▶ **Input data**:
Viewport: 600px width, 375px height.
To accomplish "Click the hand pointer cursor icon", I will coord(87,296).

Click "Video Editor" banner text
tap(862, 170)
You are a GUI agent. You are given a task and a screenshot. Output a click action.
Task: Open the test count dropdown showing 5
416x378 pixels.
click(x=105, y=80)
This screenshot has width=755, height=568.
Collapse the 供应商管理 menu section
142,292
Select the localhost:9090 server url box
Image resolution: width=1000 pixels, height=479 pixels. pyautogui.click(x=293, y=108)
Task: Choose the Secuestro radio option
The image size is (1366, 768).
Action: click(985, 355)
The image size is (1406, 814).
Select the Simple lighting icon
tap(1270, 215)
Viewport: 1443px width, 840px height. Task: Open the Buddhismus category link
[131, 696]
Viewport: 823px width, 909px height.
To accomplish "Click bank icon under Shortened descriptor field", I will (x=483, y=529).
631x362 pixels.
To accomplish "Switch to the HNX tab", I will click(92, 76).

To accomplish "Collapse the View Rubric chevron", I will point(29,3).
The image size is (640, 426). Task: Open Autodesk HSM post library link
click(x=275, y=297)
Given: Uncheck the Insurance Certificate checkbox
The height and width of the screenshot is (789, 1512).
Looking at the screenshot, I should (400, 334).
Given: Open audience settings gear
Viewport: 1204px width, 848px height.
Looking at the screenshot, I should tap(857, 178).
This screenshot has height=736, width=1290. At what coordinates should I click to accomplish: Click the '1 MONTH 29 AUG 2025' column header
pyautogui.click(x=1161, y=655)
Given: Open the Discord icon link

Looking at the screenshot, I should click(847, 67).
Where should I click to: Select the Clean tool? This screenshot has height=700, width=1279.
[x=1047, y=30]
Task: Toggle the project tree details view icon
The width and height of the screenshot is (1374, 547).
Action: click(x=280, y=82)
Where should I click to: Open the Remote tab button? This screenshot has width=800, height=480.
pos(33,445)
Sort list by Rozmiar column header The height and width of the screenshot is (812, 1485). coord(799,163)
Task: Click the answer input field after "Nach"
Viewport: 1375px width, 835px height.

▶ **What is required**:
From the first record to the last, copy everything exactly.

▶ **Exercise solution**:
Viewport: 600px width, 375px height.
To accomplish "Click the hand pointer cursor icon", I will coord(87,296).

Click "Video Editor" banner text
tap(862, 170)
You are a GUI agent. You are given a task and a screenshot. Output a click action.
Task: Open the test count dropdown showing 5
416x378 pixels.
click(x=105, y=80)
This screenshot has width=755, height=568.
Collapse the 供应商管理 menu section
142,292
Select the localhost:9090 server url box
Image resolution: width=1000 pixels, height=479 pixels. pyautogui.click(x=293, y=108)
Task: Choose the Secuestro radio option
The image size is (1366, 768).
Action: click(985, 355)
The image size is (1406, 814).
Select the Simple lighting icon
tap(1270, 215)
Viewport: 1443px width, 840px height. Task: Open the Buddhismus category link
[131, 696]
Viewport: 823px width, 909px height.
To accomplish "Click bank icon under Shortened descriptor field", I will (x=483, y=529).
631x362 pixels.
To accomplish "Switch to the HNX tab", I will click(92, 76).

To accomplish "Collapse the View Rubric chevron", I will point(29,3).
The image size is (640, 426). Task: Open Autodesk HSM post library link
click(x=275, y=297)
Given: Uncheck the Insurance Certificate checkbox
The height and width of the screenshot is (789, 1512).
Looking at the screenshot, I should (400, 334).
Given: Open audience settings gear
Viewport: 1204px width, 848px height.
Looking at the screenshot, I should tap(857, 178).
This screenshot has height=736, width=1290. At what coordinates should I click to accomplish: Click the '1 MONTH 29 AUG 2025' column header
pyautogui.click(x=1161, y=655)
Given: Open the Discord icon link

Looking at the screenshot, I should click(847, 67).
Where should I click to: Select the Clean tool? This screenshot has height=700, width=1279.
[x=1047, y=30]
Task: Toggle the project tree details view icon
The width and height of the screenshot is (1374, 547).
Action: click(x=280, y=82)
Where should I click to: Open the Remote tab button? This screenshot has width=800, height=480.
pos(33,445)
Sort list by Rozmiar column header The height and width of the screenshot is (812, 1485). coord(799,163)
Task: Click the answer input field after "Nach"
Viewport: 1375px width, 835px height.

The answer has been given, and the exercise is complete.